Some of the language in the proposed exclusions would permit other factors to be considered. It remains unclear the extent that other factors will be important. Certain requirements in the exclusions focus on whether a state or government was at war and whether it suffered detrimental impact from the cyber attack.
As Lloyd’s has only required these exclusions since March, it is a relatively new problem. Most policyholders will have only had deal with the issues at renewal. Losses will inevitably come from future cyber attacks and coverage will be sought under policies containing these or similar exclusions. While there may some scenarios in which they apply, it may turn out to be a relatively limited set of situations that are truly excluded from coverage.
Domestic Insurance Companies May React
No market-wide edict has been issued requiring the addition of exclusionary language in policies sold to policyholders in the U.S. However, there could be reaction from U.S. insurance companies that also want to add exclusionary language into cyber policies, and possibly property and crime policies.
For cyber policies in particular, the addition of language, or revision of the existing war exclusions, could present the insurance companies with significant challenges. While war risk exclusions have been in policies for years, cyber policies are relatively new in comparison to the history of property and crime policies. Perhaps more importantly, cyber policies are not form-based. There is no industry standard form from which most policies are derived (like it is here with general liability and many other forms of coverage). Even if forms have been offered, they are not widely adopted by insurance companies.
Instead, most insurance companies offering cyber policies have developed their own wording. The cyber policies across the market contain many of the same parts or types of coverage (e.g., incident response, business interruption or security breach liability), but the precise wording of those types of coverage within a given policy can vary significantly.
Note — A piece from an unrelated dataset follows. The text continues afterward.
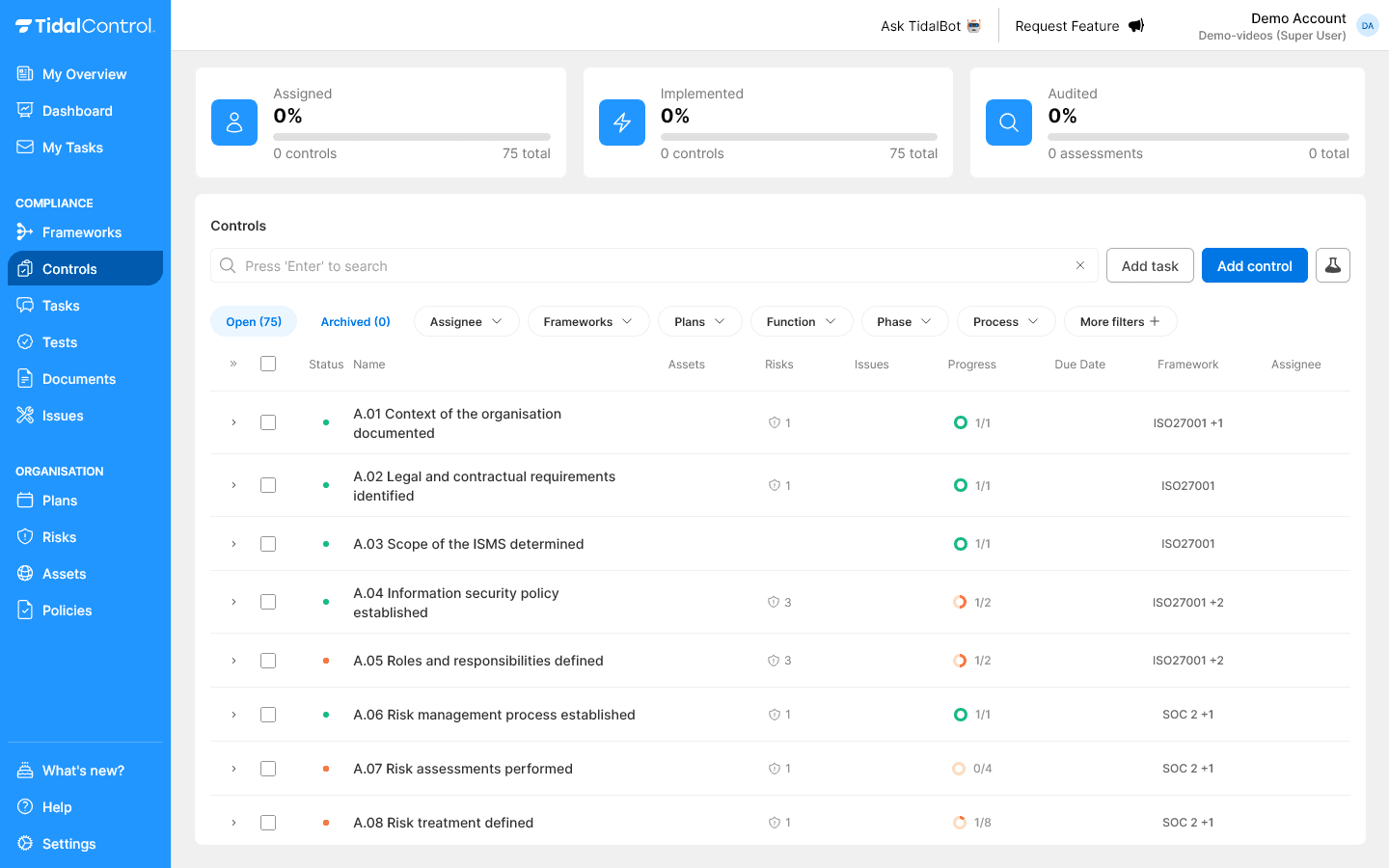Check the select-all controls checkbox
The height and width of the screenshot is (868, 1389).
(x=268, y=364)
Adding or revising exclusionary language will not be one-size-fits all. Each insurance company may need to develop different exclusionary language that functions differently within different policy wording. Additionally, whether the policy is a dedicated cyber policy as opposed to an E&O Tech (errors and omissions technology risk) policy will lead to distinctions in wording. The many variables can add up and mean that having industry-wide exclusionary language is not workable. But that may leave all parties, and courts, with uncertainty in applying any given insurance companies newly drafted exclusionary language to the next generation of cyber attacks. Almost all cyber attacks cross borders, often by design, but are not acts of war or state sponsored.
Policyholders should be prepared to push back at renewal. They also should be prepared to press for the coverage they purchase in the event of a cyber attack. Insurance companies may want to exclude losses or portions of claims for coverage, and ultimately may not be justified in doing so.